— The problem —
Copy all lines holding the word "Given" from the entries.

Records from a data source:
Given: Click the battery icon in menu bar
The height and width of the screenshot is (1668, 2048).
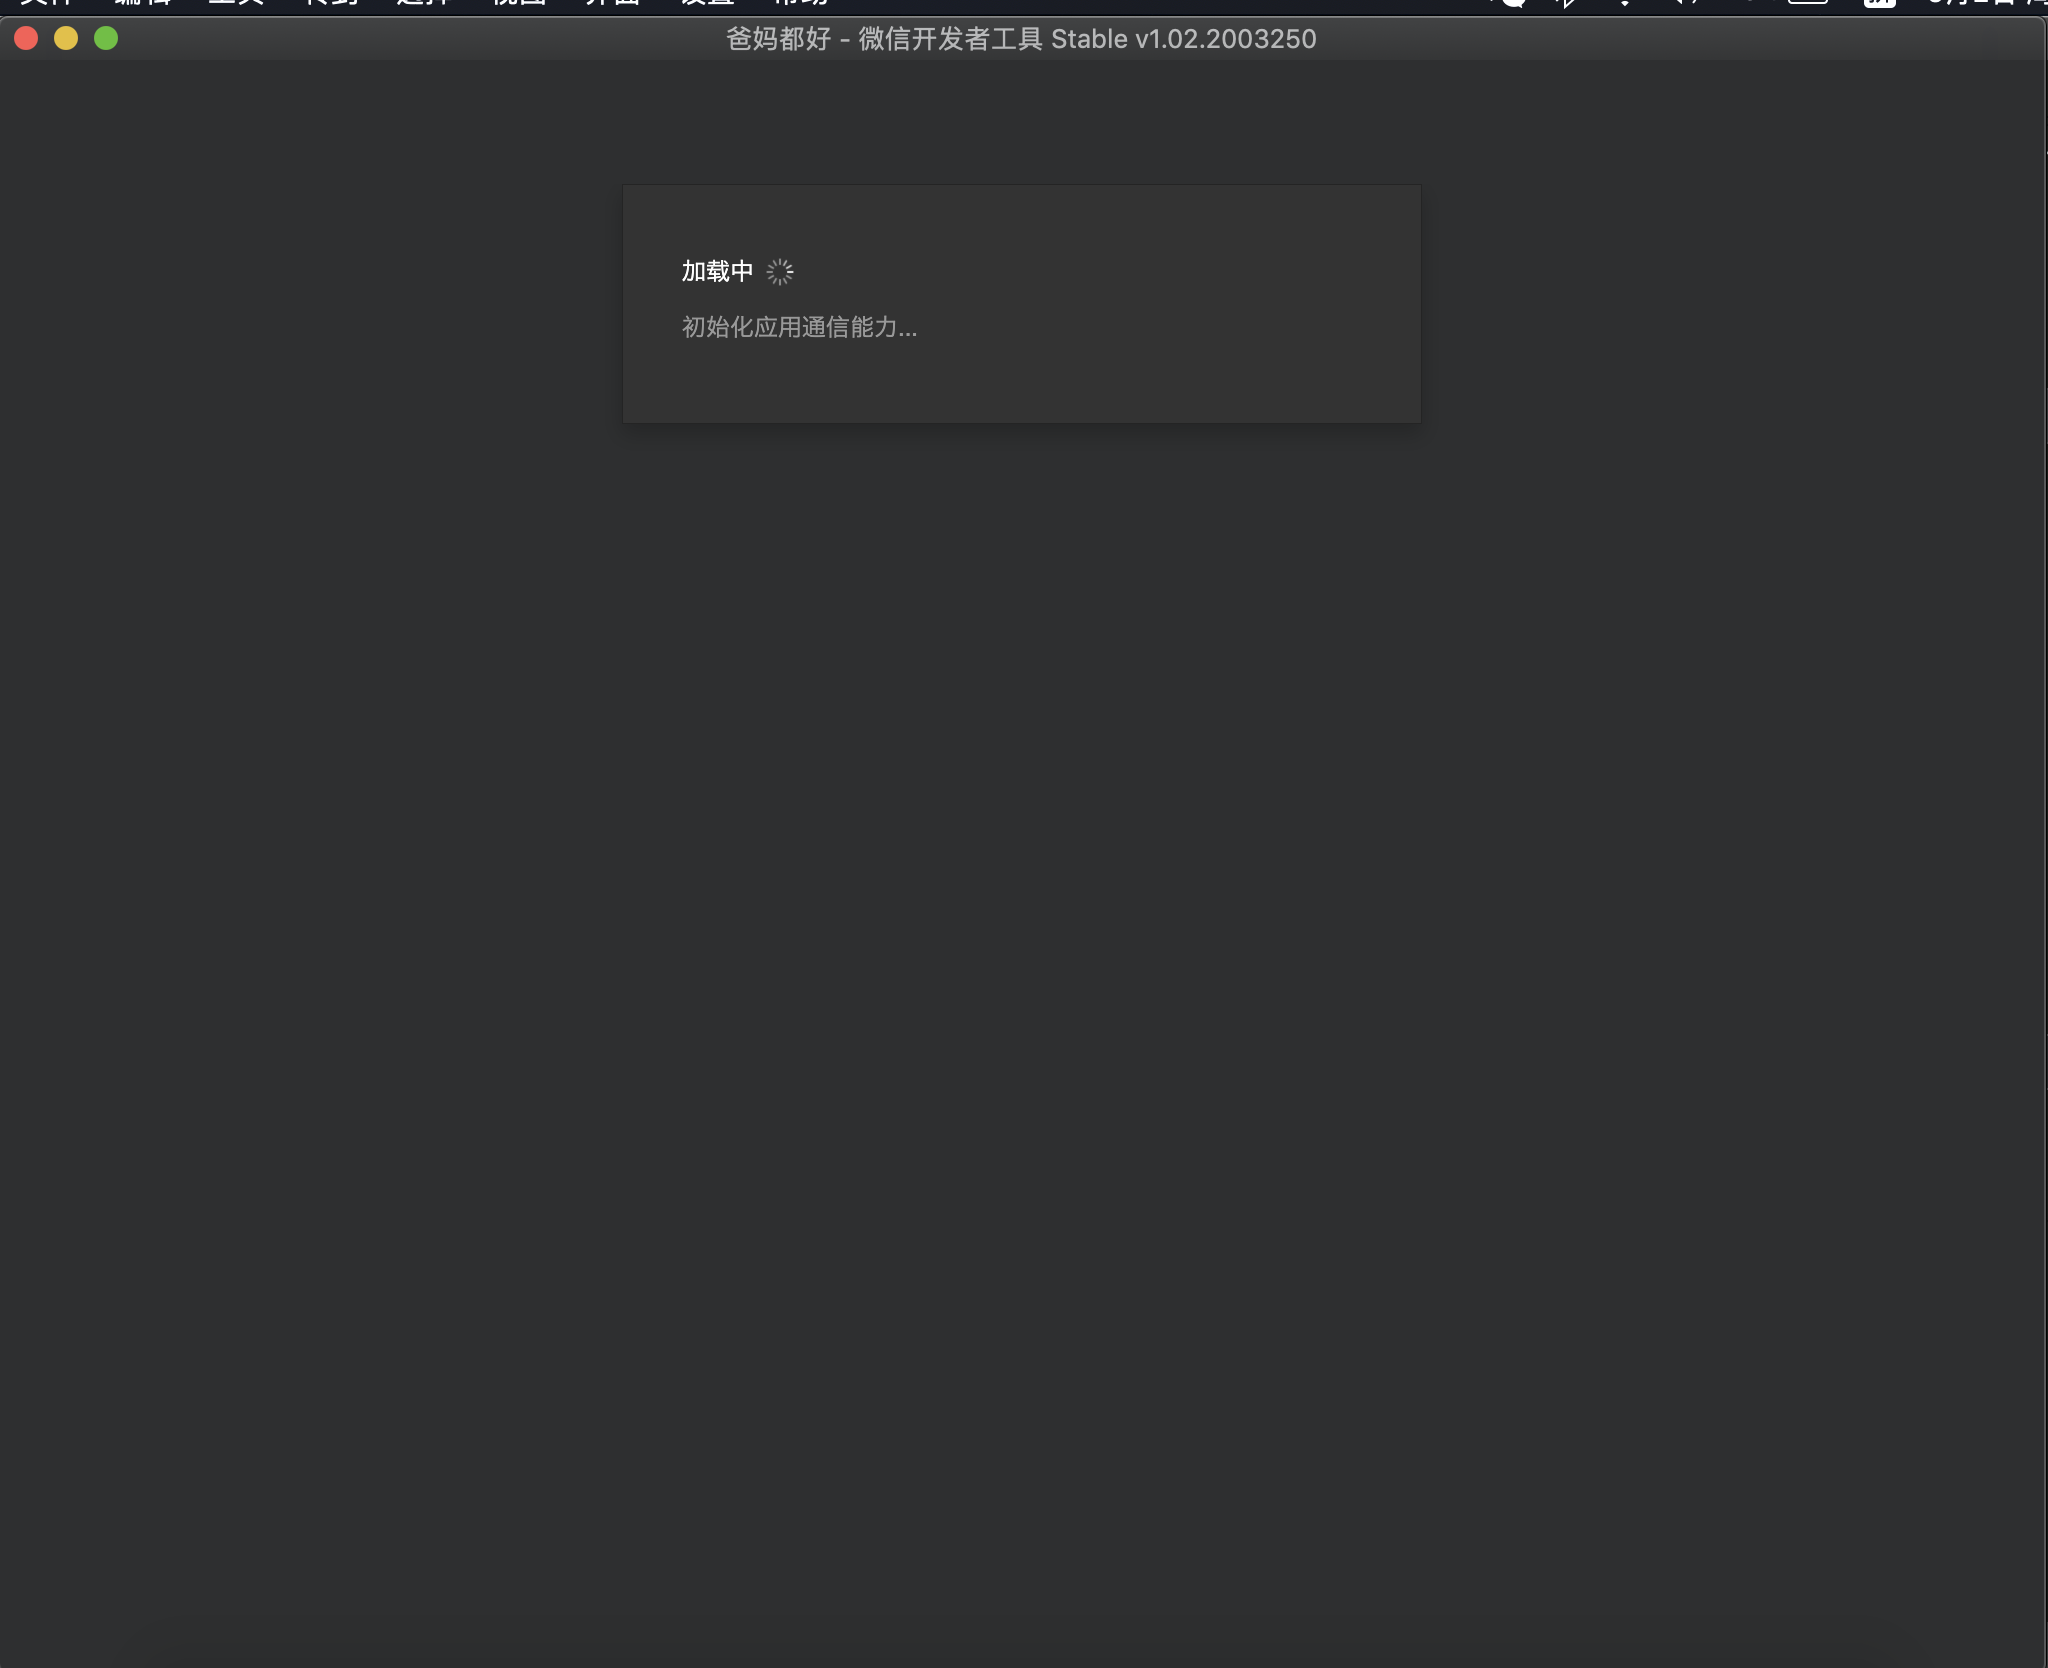Looking at the screenshot, I should [1808, 3].
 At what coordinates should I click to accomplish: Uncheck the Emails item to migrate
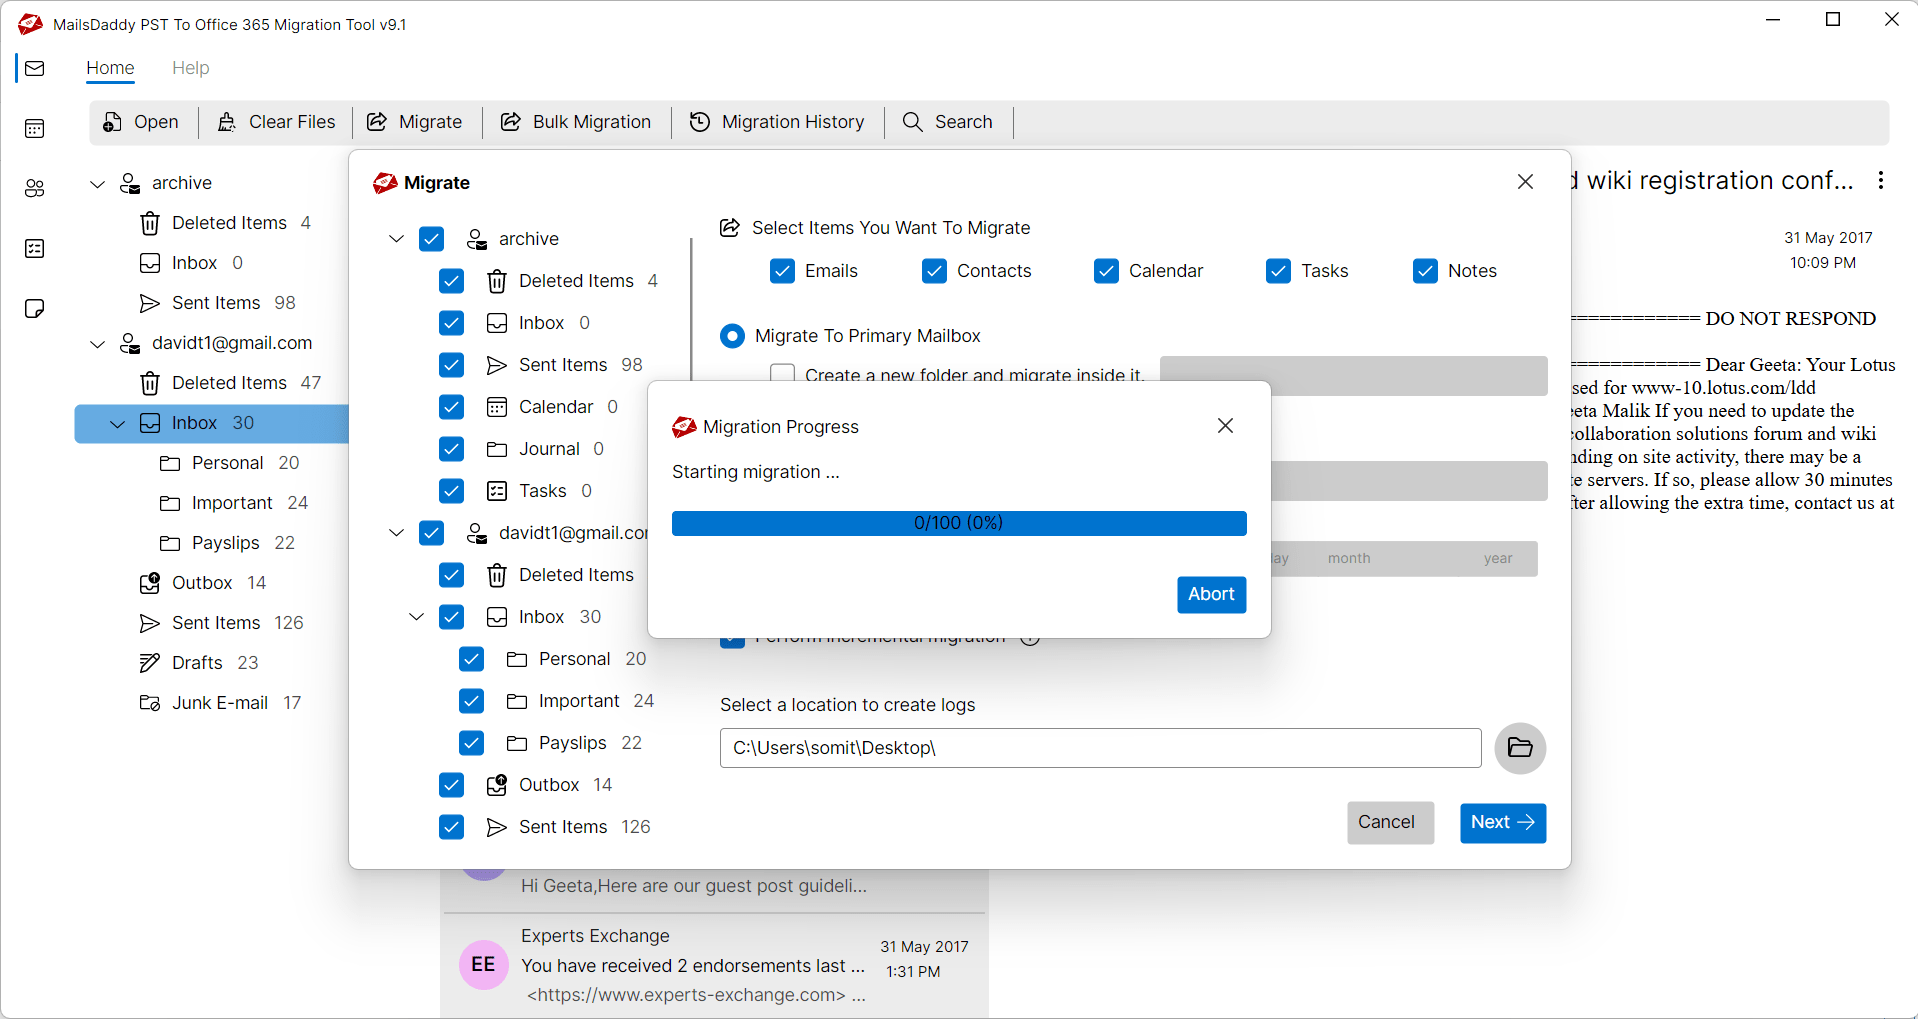(783, 270)
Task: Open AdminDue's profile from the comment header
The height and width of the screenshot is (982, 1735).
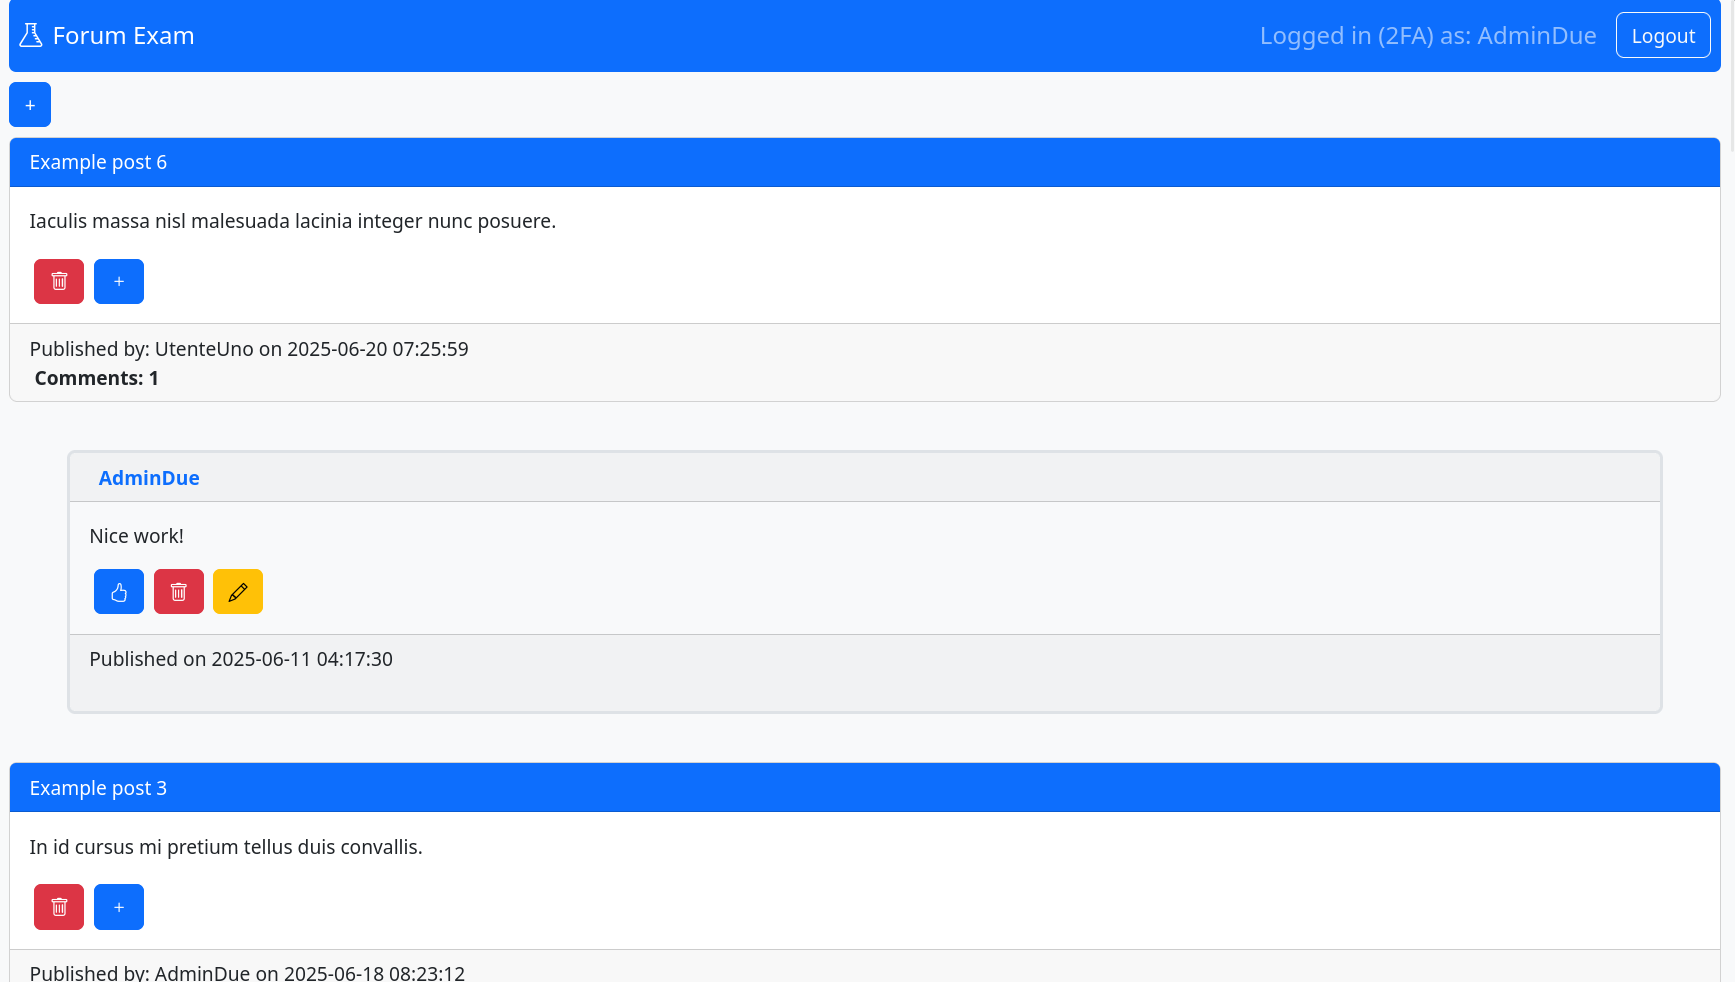Action: (148, 478)
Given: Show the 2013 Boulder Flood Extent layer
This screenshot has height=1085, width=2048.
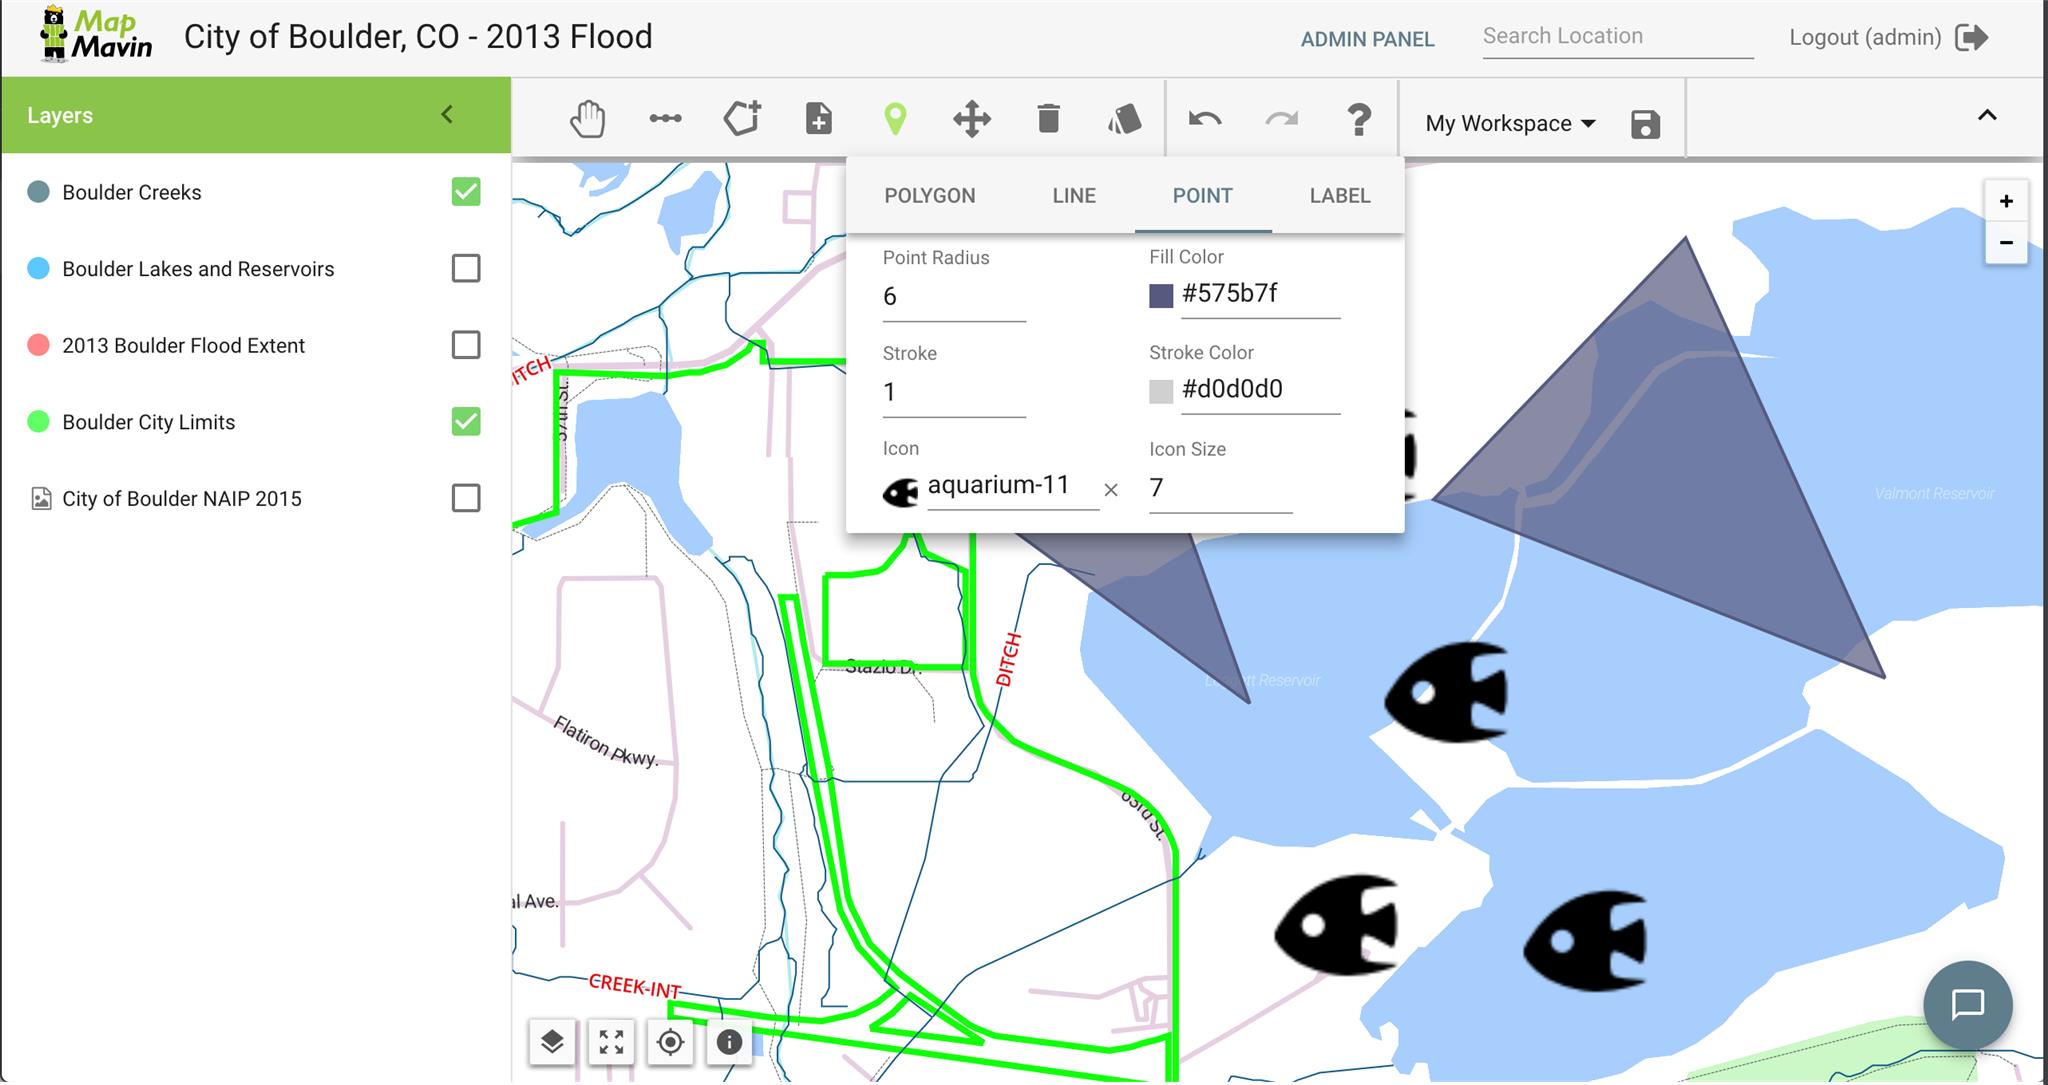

— Exercise response —
Given: Click the battery icon in menu bar
Given: Show the 2013 Boulder Flood Extent layer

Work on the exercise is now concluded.